Can Peeing After Sex Prevent Pregnancy?

While many people long to become pregnant and give birth to a child, others fear pregnancy or simply don't feel ready to become a parent. In the heat of the moment, however, people don't always make choices that are aligned with their desires to avoid conception. In such moments, they may question whether there is anything they can do to prevent the sperm from meeting with any waiting egg. One common belief is that peeing directly after sex can either kill the sperm or flush them away with your urine stream, thus preventing any potential pregnancy.

However, according to Planned Parenthood, this idea is a myth. They state that the only way to prevent a pregnancy after the fact is to use emergency contraception, also known as the morning-after pill. When taken according to the manufacturer's directions, this pill can reduce your chances of becoming pregnant by 75%–89%. It should be taken as soon as possible after unprotected sex to be the most effective (per Planned Parenthood).

Why peeing after sex can't prevent pregnancy

The reason that peeing after sex can't prevent pregnancy comes down to anatomy. The urethra, the hole where urine exits the body, is separate from the vagina, the hole where the penis enters the woman's body during penile-vaginal intercourse. Since the sperm is ejaculated into the vagina, peeing won't remove it.

Related to this, you might think that cleaning out the vagina using vinegar, vaginal steaming, douches, or yogurt would be more effective since they do enter the vagina. However, according to KidsHealth, these won't prevent pregnancy either. Sperm swim too fast and are probably already well on their way to the egg before you've even begun. Also, douching can actually push the sperm even further in and you may even get a pelvic infection in the process.

How peeing after sex might help reduce your risk of a UTI

Peeing after sex may not be a totally useless endeavor, however.
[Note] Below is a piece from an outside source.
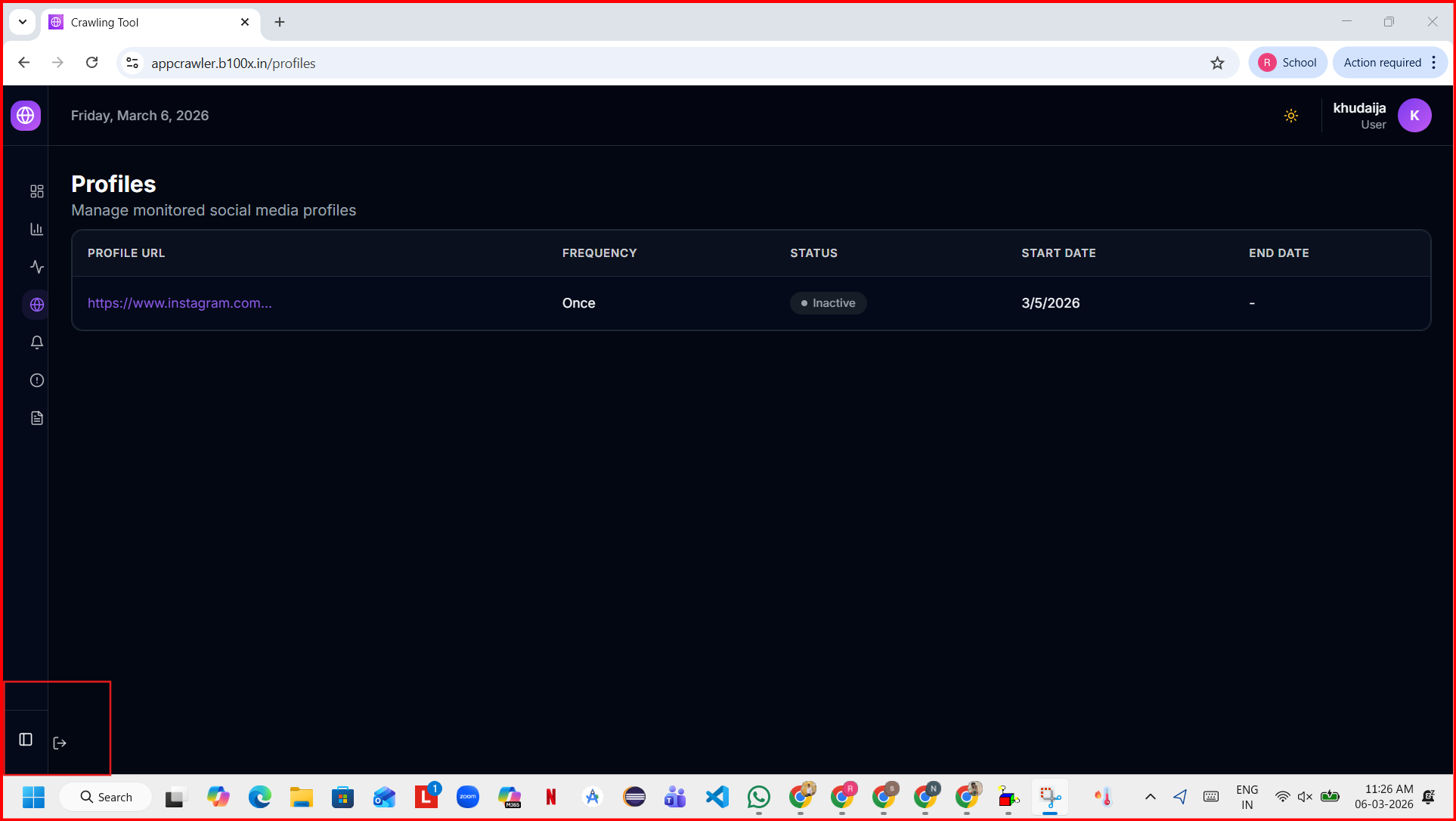Viewport: 1456px width, 821px height.
Task: Expand the browser tab search chevron
Action: coord(23,22)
One thing it may help with is preventing a urinary tract infection (UTI). OB-GYN Salena Zanotti, MD told WebMD that while no studies have conclusively proven that peeing after sex reduces the risk for UTIs, many women find it helpful.

The reason that sexual activity is associated with UTIs has to do with the close proximity of the urethra to other germ-laden areas. "Many kinds of bacteria are harmless on the skin or in the anus," says Dr. Zanotti. "But during sex, these germs can spread to your urinary tract and eventually cause a UTI." Additionally, women have a shorter urethra than men, making it even easier for bacteria to go where they shouldn't be. Peeing within about 30 minutes of sex can help wash these bacteria away, reducing the chances that they will grow and flourish in your urinary tract.